▸ What the exercise asks:
Repeat the material below with "target" swapped for "element" and everything else left unchanged.

▸ Data extract:
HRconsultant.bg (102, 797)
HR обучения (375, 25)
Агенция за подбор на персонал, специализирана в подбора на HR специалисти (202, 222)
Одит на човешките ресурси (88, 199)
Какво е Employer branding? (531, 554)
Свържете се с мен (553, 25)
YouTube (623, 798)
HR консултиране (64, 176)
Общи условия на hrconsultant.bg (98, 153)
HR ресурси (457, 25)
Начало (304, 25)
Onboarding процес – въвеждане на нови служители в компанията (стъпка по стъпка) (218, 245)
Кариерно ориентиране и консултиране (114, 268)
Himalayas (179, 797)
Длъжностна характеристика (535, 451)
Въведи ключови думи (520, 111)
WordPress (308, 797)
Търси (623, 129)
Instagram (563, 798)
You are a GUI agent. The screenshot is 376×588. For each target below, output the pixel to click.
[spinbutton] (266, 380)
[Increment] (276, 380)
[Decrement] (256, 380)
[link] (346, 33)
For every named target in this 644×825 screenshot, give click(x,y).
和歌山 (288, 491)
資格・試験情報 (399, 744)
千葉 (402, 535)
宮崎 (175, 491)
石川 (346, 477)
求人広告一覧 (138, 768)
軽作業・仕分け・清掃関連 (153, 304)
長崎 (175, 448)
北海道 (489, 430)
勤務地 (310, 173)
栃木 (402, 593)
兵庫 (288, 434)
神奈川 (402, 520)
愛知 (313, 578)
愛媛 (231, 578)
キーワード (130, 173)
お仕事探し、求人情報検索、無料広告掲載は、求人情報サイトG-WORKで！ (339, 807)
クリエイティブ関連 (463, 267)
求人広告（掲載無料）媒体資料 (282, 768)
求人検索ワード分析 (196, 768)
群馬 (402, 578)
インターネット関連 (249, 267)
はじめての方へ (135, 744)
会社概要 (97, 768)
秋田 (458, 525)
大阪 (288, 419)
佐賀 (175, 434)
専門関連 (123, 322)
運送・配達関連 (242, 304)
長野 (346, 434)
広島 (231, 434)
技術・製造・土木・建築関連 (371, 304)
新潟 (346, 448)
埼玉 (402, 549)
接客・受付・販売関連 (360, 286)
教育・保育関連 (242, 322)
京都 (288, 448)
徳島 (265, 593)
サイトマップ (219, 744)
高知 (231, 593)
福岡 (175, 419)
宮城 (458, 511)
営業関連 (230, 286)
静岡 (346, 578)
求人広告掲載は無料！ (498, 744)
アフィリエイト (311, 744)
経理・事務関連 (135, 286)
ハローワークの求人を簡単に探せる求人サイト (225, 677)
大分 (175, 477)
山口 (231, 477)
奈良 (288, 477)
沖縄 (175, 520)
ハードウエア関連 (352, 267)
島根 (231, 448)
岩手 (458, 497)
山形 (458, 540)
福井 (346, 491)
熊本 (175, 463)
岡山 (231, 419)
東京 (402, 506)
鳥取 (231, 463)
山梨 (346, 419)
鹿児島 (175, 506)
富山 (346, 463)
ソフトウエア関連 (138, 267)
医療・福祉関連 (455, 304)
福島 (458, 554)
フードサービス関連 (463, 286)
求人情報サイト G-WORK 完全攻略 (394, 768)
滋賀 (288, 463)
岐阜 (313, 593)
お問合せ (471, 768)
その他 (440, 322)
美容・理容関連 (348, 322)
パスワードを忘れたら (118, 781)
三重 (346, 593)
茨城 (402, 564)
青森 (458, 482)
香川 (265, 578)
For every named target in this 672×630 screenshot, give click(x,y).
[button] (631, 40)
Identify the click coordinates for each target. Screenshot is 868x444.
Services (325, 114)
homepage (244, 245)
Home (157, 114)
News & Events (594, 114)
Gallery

▸ Exercise solution:
HRconsultant.bg (102, 797)
HR обучения (375, 25)
Агенция за подбор на персонал, специализирана в подбора на HR специалисти (202, 222)
Одит на човешките ресурси (88, 199)
Какво е Employer branding? (531, 554)
Свържете се с мен (553, 25)
YouTube (623, 798)
HR консултиране (64, 176)
Общи условия на hrconsultant.bg (98, 153)
HR ресурси (457, 25)
Начало (304, 25)
Onboarding процес – въвеждане на нови служители в компанията (стъпка по стъпка) (218, 245)
Кариерно ориентиране и консултиране (114, 268)
Himalayas (179, 797)
Длъжностна характеристика (535, 451)
Въведи ключови думи (520, 111)
WordPress (308, 797)
Търси (623, 129)
Instagram (563, 798)
You are a GUI agent. The screenshot is 376×588. For each element below, output the pixel to click.
[spinbutton] (266, 380)
[Increment] (276, 380)
[Decrement] (256, 380)
[link] (346, 33)
For every named element in this 644×825 screenshot, give click(x,y).
和歌山 (288, 491)
資格・試験情報 (399, 744)
千葉 (402, 535)
宮崎 (175, 491)
石川 (346, 477)
求人広告一覧 (138, 768)
軽作業・仕分け・清掃関連 (153, 304)
長崎 (175, 448)
北海道 (489, 430)
勤務地 (310, 173)
栃木 (402, 593)
兵庫 (288, 434)
神奈川 (402, 520)
愛知 (313, 578)
愛媛 (231, 578)
キーワード (130, 173)
お仕事探し、求人情報検索、無料広告掲載は、求人情報サイトG-WORKで！ (339, 807)
クリエイティブ関連 (463, 267)
求人広告（掲載無料）媒体資料 (282, 768)
求人検索ワード分析 (196, 768)
群馬 (402, 578)
インターネット関連 (249, 267)
はじめての方へ (135, 744)
会社概要 (97, 768)
秋田 (458, 525)
大阪 (288, 419)
佐賀 (175, 434)
専門関連 (123, 322)
運送・配達関連 (242, 304)
長野 (346, 434)
広島 (231, 434)
技術・製造・土木・建築関連 (371, 304)
新潟 (346, 448)
埼玉 (402, 549)
接客・受付・販売関連 (360, 286)
教育・保育関連 (242, 322)
京都 (288, 448)
徳島 (265, 593)
サイトマップ (219, 744)
高知 (231, 593)
福岡 (175, 419)
宮城 (458, 511)
営業関連 (230, 286)
静岡 (346, 578)
求人広告掲載は無料！ (498, 744)
アフィリエイト (311, 744)
経理・事務関連 (135, 286)
ハローワークの求人を簡単に探せる求人サイト (225, 677)
大分 (175, 477)
山口 (231, 477)
奈良 (288, 477)
沖縄 (175, 520)
ハードウエア関連 (352, 267)
島根 (231, 448)
岩手 (458, 497)
山形 (458, 540)
福井 (346, 491)
熊本 (175, 463)
岡山 (231, 419)
東京 (402, 506)
鳥取 (231, 463)
山梨 (346, 419)
鹿児島 (175, 506)
富山 (346, 463)
ソフトウエア関連 (138, 267)
医療・福祉関連 (455, 304)
福島 (458, 554)
フードサービス関連 (463, 286)
求人情報サイト G-WORK 完全攻略 (394, 768)
滋賀 (288, 463)
岐阜 (313, 593)
お問合せ (471, 768)
その他 (440, 322)
美容・理容関連 (348, 322)
パスワードを忘れたら (118, 781)
三重 (346, 593)
茨城 (402, 564)
青森 (458, 482)
香川 (265, 578)
For every named element in this 672×630 screenshot, give click(x,y).
[button] (631, 40)
Identify the click coordinates for each element. Screenshot is 868x444.
Services (325, 114)
homepage (244, 245)
Home (157, 114)
News & Events (594, 114)
Gallery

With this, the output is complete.